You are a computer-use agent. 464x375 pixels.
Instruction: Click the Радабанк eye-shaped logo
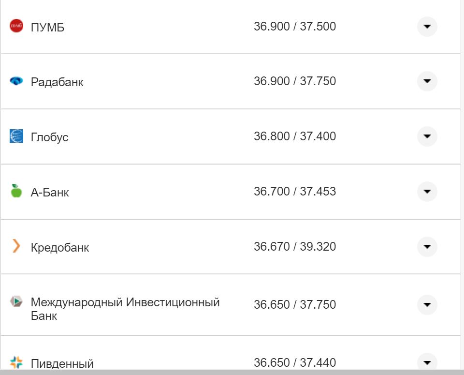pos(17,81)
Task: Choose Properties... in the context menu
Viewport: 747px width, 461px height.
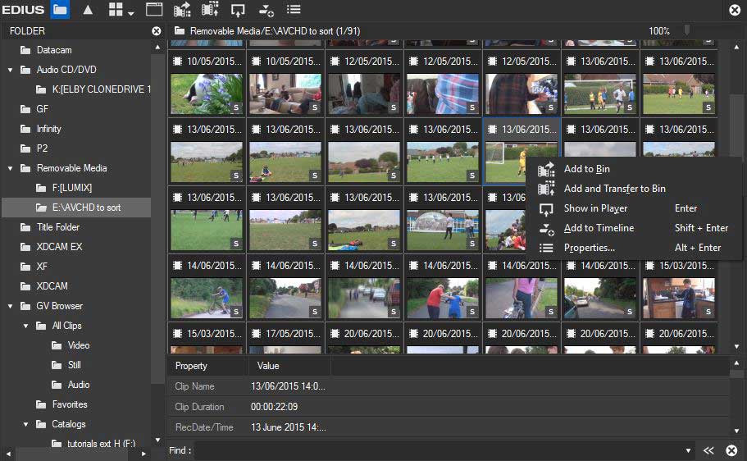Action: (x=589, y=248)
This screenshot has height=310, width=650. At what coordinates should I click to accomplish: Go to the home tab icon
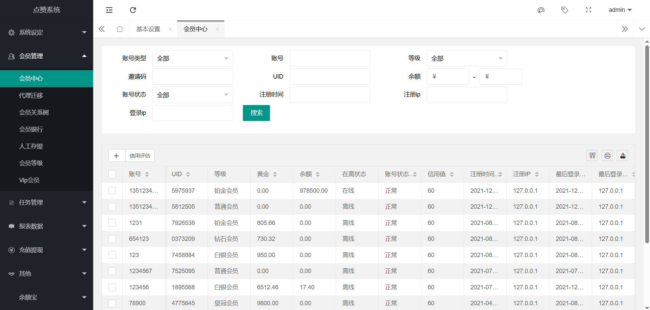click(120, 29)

━━━━━━

▶ **Action item**
Omit the pictures, and quote the material above exactly as given.

▶ **Solution to this problem**
You are a computer-use agent. 464x375 pixels.
Instruction: Click the Радабанк eye-shaped logo
pos(17,81)
Task: Choose Properties... in the context menu
Viewport: 747px width, 461px height.
Action: (x=589, y=248)
This screenshot has height=310, width=650. At what coordinates should I click to accomplish: Go to the home tab icon
click(120, 29)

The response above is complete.